Gelsenkirchen

Paar zeugte Kind, um es zu missbrauchen

| Lesedauer: 2 Minuten

Ein junges Paar hat ein Kind gezeugt, nur um es sexuell zu missbrauchen. Der Vater verging sich an dem Sohn, als er gerade mal fünf Wochen alt war.

Der Vorsitzende Richter spricht von menschlichen Abgründen: Ein Paar aus Nordrhein-Westfalen hat nach Überzeugung des Landgerichts Essen ein Kind gezeugt, nur um es später sexuell zu missbrauchen. Der 27-jährige Mann aus Gelsenkirchen wurde am Montag zu acht Jahren, seine ein Jahr jüngere Partnerin aus Mönchengladbach zu fünf Jahren Haft verurteilt.

Vater machte Bilder von der Misshandlung

Der Mann hatte den gemeinsamen Sohn im Alter von gerade einmal fünf Wochen missbraucht – und dabei sich und den Jungen fotografiert. Das Bild zeigte er später im Internet anderen Sexualpartnerinnen. Die Mutter des Jungen war eigens für die Tat von Mönchengladbach nach Gelsenkirchen gefahren und hatte die Tat mit angesehen. Die beiden Angeklagten hatten sich in einem Internet-Chat für Anhänger von Gewaltsex kennengelernt.

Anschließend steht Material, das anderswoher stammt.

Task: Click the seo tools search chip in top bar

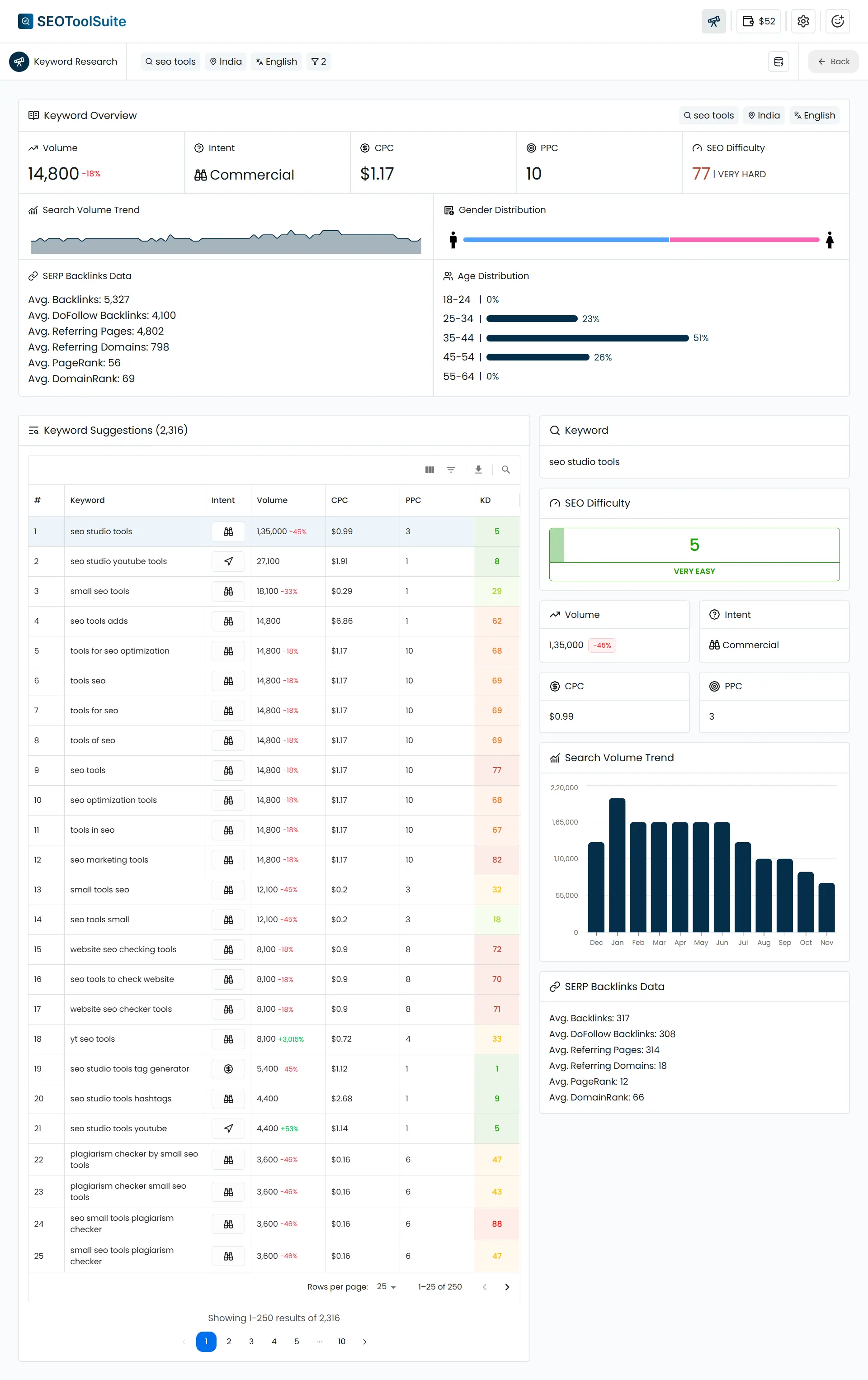Action: click(170, 62)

"Die Angeklagten haben einen schutzlosen Säugling zum bloßen Objekt ihrer sexuellen Begierde degradiert und seine Menschenwürde mit Füßen getreten“, sagte der Vorsitzende Richter Heinz-Günter Busold in der Urteilsbegründung. Die Richter hätten im Verlauf des Prozesses in Abgründe menschlichen Handelns und Denkens geblickt, die sie "fassungslos und betroffen machen“, so der Vorsitzende.

Paar legt volles Geständnis ab

Die 26-jährige Altenpflegerin und ihr Partner hatten im Prozess beide ein volles Geständnis abgelegt. Dem Gericht lagen außerdem umfangreiche Protokolle der Chat-Sitzungen vor, aus denen die Motivation für die Zeugung des Kindes eindeutig hervorging.

Der fünf Wochen alte Säugling erlitt bei dem Missbrauch keine körperlichen Verletzungen. Die Richter gehen derzeit nicht davon aus, dass das Kind psychische Schäden davongetragen hat. Das Kind steht seit der Entdeckung der Tat unter Betreuung des Jugendamts. Die Mutter hatte sich zuletzt noch um das Sorgerecht für ihr Kind bemüht.

Mit dem Urteil für die Frau entsprachen die Richter dem Antrag der Staatsanwaltschaft. Für den Mann hatte die Anklagebehörde zehn Jahre Haft beantragt. Die Verteidiger hatten auf konkrete Strafanträge verzichtet.